A professora, que hoje já tem o nome alterado para o feminino em seus documentos pessoais, explica que comemorou a decisão do TSE, mesmo não precisando mais do uso de um nome diferente do registro. "A luta não é só pra gente, não importa se eu vou usufruir disso ou não. O importante é que isso abra um precedente. O primeiro passo é se respeitar a identidade de gênero das pessoas transexuais", afirmou.

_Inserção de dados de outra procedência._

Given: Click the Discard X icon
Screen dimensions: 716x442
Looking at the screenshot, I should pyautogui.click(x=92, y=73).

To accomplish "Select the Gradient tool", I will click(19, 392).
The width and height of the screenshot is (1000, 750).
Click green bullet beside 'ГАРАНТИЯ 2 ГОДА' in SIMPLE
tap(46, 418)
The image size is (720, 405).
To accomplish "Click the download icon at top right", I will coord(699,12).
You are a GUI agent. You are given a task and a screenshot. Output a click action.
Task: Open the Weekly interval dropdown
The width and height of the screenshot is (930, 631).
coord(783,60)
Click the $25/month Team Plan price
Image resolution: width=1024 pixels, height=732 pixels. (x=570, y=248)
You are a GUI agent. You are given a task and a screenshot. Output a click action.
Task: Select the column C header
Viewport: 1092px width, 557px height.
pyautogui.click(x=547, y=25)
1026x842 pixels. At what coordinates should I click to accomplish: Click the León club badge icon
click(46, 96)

A luta, para Luiza, não acaba por aí. "Agora o grande desafio é que a gente tenha uma população politizada e que o voto seja consciente, seja representativo. Hoje eu ouvi de um promotor que as casas legislativas representam o povo brasileiro. Acho que depende do que a gente entende por 'representa'. No que há de pior, talvez. No que há de machista, de misógino, de latifundiário, fanático. Mas não na cor da pele, não na genitália, gênero, idade".

Dignidade e identidade

Criado em 2014, o Vote LGBT busca dar visibilidade às pessoas e à pauta LGBT. Em 2016, o coletivo se uniu a um movimento maior, o Me Representa, que conta com integrantes de mais movimentos pela representatividade de mulheres, negros e indígenas.

A decisão é mais um passo importante para os direitos da comunidade trans - Getty Images - Getty Images
Imagem: Getty Images
A questão chegou ao Tribunal Superior Eleitoral por meio de consulta pública apresentada pela Senadora Fátima Bezerra (PT-RN), com parecer de apoio do jurista Paulo Iotti, e representada pelo advogado Ademar Costa Filho.

Com dez anos de experiência no Direito Eleitoral, Ademar conta que antes de se envolver com a consulta, em 2016, não conhecia os embates das pessoas trans dentro da política e, mais especificamente, dentro das eleições. “Precisávamos passar isso para a Justiça Eleitoral para operacionalizar isso”, conta.

As ambições do coletivo foram superadas com a possibilidade de travestis estarem na cota feminina.

“A possibilidade desses candidatos serem encontrados na urna e no sistema pelo seu nome social é muito rico. E a decisão tem um efeito muito maior. Representa direito à dignidade e à identidade. Se hoje falamos que faltam mulheres na política, com a decisão de hoje, podemos complementar com as mulheres trans”, conta.

Ademar ressalta, no entanto, que a luta do coletivo não acaba por aí. “Nossa vitória hoje foi essa. Mas agora nossa luta é para que essas mulheres cis ou trans tenham recursos de campanha quando se candidatarem, com tempo de TV, por exemplo”, diz Ademar.

Outra decisão histórica para trans

Também nesta quinta, o Supremo Tribunal Federal (STF) autorizou por unanimidade que transexuais e transgêneros alterarem o nome no registro civil sem a realização de cirurgia de confirmação de gênero. O julgamento começou ontem, quando já havia maioria de votos definindo a questão, e foi finalizado no início desta tarde, com os votos restantes.

Com a decisão, o interessado poderá se dirigir diretamente a um cartório para solicitar a mudança e não precisará comprovar sua condição, que deverá ser atestada por autodeclaração. A Corte não definiu a partir de quando a alteração estará disponível nos cartórios.